According to a blog post from IT security company Palo Alto Networks, a new variant of the IoT/Linux botnet Tsunami, which it calls Amnesia, targets an unpatched remote code execution vulnerability that was publicly disclosed over a year ago in DVR devices manufactured by TVT Digital and branded by over 70 vendors worldwide.
This vulnerability affects approximately 227,000 devices around the world with Taiwan, the US, Israel, Turkey, and India being the most exposed. Sean Newman, Director at Corero Network Security commented below.

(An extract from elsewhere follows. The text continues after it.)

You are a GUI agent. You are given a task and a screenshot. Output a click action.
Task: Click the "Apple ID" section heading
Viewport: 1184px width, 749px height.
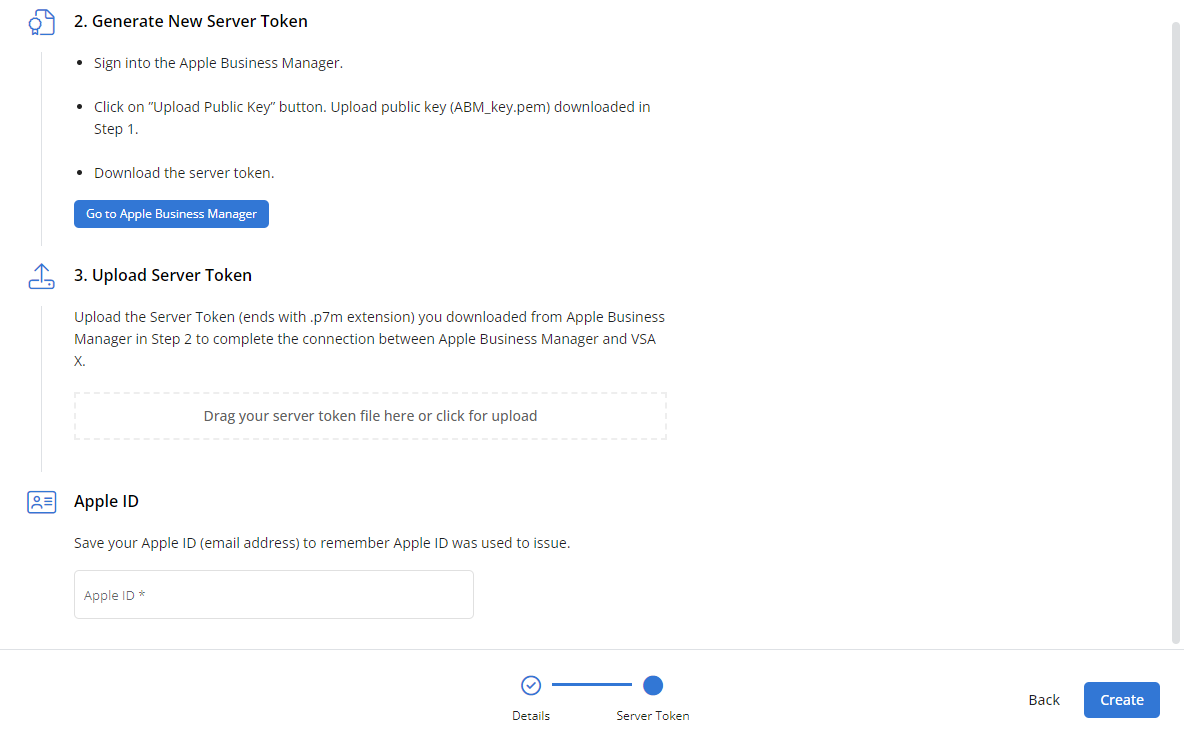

Sean Newman, Director at Corero Network Security:
“Reports of another botnet variant exploiting the Internet of Things for nefarious activities, such as large-scale DDoS attacks, comes as no surprise. Whilst Mirai simply exploited default credentials to gain access to devices, the reported exploitation of a specific code vulnerability, by what is being called the “Amnesia” botnet, is a natural progression for attackers looking for other simple methods of compromising these typically poorly secured devices. The fact that the malware used to create this botnet has security evasion techniques built-in, is a stark indication of the value such botnets create for the perpetrators, showing they will put in the extra effort necessary to ensure their success. This is in contrast to the IoT vendors for whom, without regulation or public pressure, there is no motivation to put additional effort and resources into ensuring their devices are well secured and that their software is vigorously examined for potential vulnerabilities.”